Validation, Database Constraint, or Both?

Derek Prior

The validations provided by Rails are extensive. They cover presence, uniqueness, format, numericality (sic), and more. For any given constraint on your data it’s quite often possible to construct a one-line validates statement composed of the provided validators that protects your application from “garbage” data.

When validations aren’t enough

As we’ve covered previously, some of these application layer validations are insufficient for ensuring database integrity and must be backed with database constraints for this purpose. Each uniqueness constraint, for example, must be backed by a unique database index to protect against race conditions. Developers must also consider if presence validations should be backed by null: false constraints in the schema, or if inclusion validations should be backed by check constraints.

When all is said and done, it’s not uncommon to duplicate the majority of validations in schema and models. For example:

create_table "users", force: :cascade do |t|
  t.name :string, null: false
  t.username :string, null: false, index: true
  t.encrypted_password :string, null: false
  t.belongs_to :organization,
    null: false,
    index: :true,
    foreign_key: { on_delete: :cascade }
  t.timestamps

  t.index :username, unique: true
end
class User < ApplicationRecord
  attr_accessor :password

  belongs_to :organization

  validates :name, presence: true
  validates :username, presence: true, uniqueness: true
  validates :password, presence: true
  validates :encrypted_password, presence: true
end

The application built on this schema with this User model allows users to register, reset their password, and change their name. The user is associated with an organization at registration time via route parameter.

What happened to DRY?

At first glance there’s a good deal of duplication here. However, it’s important to recognize that our schema constraints serve a different purpose than our model validations.

Schema constraints ensure the data persisted to our database, regardless of the source, is consistent and makes sense in the context of our domain. The schema for this application tells us that for users to be valid in our domain they must have a name, username, encrypted password, and a related organization. The schema further enforces consistency by ensuring that username is unique and that the related organization exists. The cascading foreign key ensures that deleting an organization row will also delete any related user rows, preventing invalid foreign key references.

Model validations, by contrast, provide a user interface around errors. If an application user leaves the name field blank, the presence validator will add a helpful error message that the user can address when the form is re-rendered.

Deciding between a validation and a constraint

It is not necessary to back each validation with a schema constraint, nor is it necessary for schema constraints to be reflected as model validations. There are a couple of questions worth asking as you decide which is appropriate for your use case.

  1. Are you trying to prevent bad data from being written to the database?

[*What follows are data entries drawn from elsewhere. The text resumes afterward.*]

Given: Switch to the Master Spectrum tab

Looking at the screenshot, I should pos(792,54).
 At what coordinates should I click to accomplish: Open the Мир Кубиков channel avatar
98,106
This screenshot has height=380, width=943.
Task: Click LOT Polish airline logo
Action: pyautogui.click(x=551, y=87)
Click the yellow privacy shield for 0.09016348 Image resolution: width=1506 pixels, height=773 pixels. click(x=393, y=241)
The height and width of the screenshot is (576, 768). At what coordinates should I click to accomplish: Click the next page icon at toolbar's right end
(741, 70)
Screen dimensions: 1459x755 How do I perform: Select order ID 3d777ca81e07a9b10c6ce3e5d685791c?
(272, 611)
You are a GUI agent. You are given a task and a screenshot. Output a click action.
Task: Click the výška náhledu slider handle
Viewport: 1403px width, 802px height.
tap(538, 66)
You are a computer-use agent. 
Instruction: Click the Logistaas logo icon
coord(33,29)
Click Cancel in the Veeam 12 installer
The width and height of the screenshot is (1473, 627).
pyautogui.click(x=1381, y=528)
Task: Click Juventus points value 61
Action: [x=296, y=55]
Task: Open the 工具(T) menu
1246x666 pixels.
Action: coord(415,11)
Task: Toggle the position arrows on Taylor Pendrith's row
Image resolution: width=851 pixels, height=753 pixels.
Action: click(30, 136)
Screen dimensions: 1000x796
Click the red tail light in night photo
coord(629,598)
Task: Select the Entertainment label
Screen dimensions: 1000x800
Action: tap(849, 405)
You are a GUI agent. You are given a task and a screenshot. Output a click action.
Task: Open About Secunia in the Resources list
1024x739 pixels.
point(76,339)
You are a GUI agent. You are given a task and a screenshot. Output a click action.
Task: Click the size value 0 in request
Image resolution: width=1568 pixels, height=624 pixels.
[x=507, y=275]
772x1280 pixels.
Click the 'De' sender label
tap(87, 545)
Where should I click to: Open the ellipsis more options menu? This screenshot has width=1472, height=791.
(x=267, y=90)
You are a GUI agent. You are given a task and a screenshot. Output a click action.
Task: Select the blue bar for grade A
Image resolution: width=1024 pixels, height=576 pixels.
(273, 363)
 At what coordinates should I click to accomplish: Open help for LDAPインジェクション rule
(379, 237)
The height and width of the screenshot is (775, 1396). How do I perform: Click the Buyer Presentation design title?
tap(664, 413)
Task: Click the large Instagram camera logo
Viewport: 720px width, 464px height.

If so, you must have a schema constraint. Unfortunately, Omakase Rails doesn’t natively support the creation and schema dumping of all common constraints supported by Postgres, so you must also weigh this in your decision making.
  2. Are you preventing errors that your application user can fix for themselves? If so, you should use a model validation.

Revisting our users example

Let’s ask ourselves those questions about our users table and User model from the example above.

We’ve done well in our schema definition. Each of the constraints present exists to prevent bad data from being recorded and there are no obvious constraints missing. We even made sure to add a unique index on the username column.

Reviewing the validations on User, however, shows areas for improvement. Our application allows users to specify their name, username, and password. No other field on User is exposed to user input, yet we have validations on each field.

Let’s consider the presence validation on encrypted_password. If somehow a registration were attempted that did not set encrypted_password, then our application has a bug. The validation on this field will cause our controller to re-render the registration form. At best, our form renders all error messages and will display an error telling the user, “Encrypted password is required”. At worst, the form will display no error at all because the encypted_password field is not present in the form. In either case, there’s nothing the user can do to address the problem themselves and the latter case is downright puzzling to users.

Once we remove the validation from the model, that same scenario will result in an application error due to the null: false constraint on that column in the database schema. The user still can’t register, but the application error will trigger a report to our error monitoring service which will alert us to our bug.

Perhaps surprisingly, we may also have this same problem with organization. Beginning with Rails 5, belongs_to associations are marked as required by default in newly generated applications. organization is set automatically by our controller using data from the route and never selected by the user. If a bug exists in this process, the belongs_to association will mask it by adding the validation error “Organization must exist”.

With these issues in mind, we can rewrite our User model like so:

class User < ApplicationRecord
  attr_accessor :password

  belongs_to :organization, optional: true

  validates :name, presence: true
  validates :username, presence: true, uniqueness: true
  validates :password, presence: true
end

We’ve removed the validation on encrypted_password because it does not prevent an error that our user can fix. Similarly, we declared organization as an optional association. If the latter change feels too much like a lie to you, you can change this behavior application wide by editing the generated active_record_belongs_to_required_by_default.rb:

Rails.application.config.active_record.belongs_to_required_by_default = false

Impact on application design

As you move data integrity constraints to the database, it becomes easier to lessen the burden on your ActiveRecord models through the use of specialized form objects as we now have the safety net provided by database constraints.

Form objects provide the user interface to creating one or many models. Once we view validations as providing a user interface to form errors, it’s logical for them to include the necessary validations as well, even at the cost of potential duplication.

Form objects exist in a context and can add validations and messaging appropriate for that exact context. The context eliminates the smell of conditional validations often seen in ActiveRecord models. As our example application grows, for instance, we may end up with a RegistrationForm, ProfileForm, and PasswordResetForm, each with their own contextual validations and a User class completely devoid of validations itself.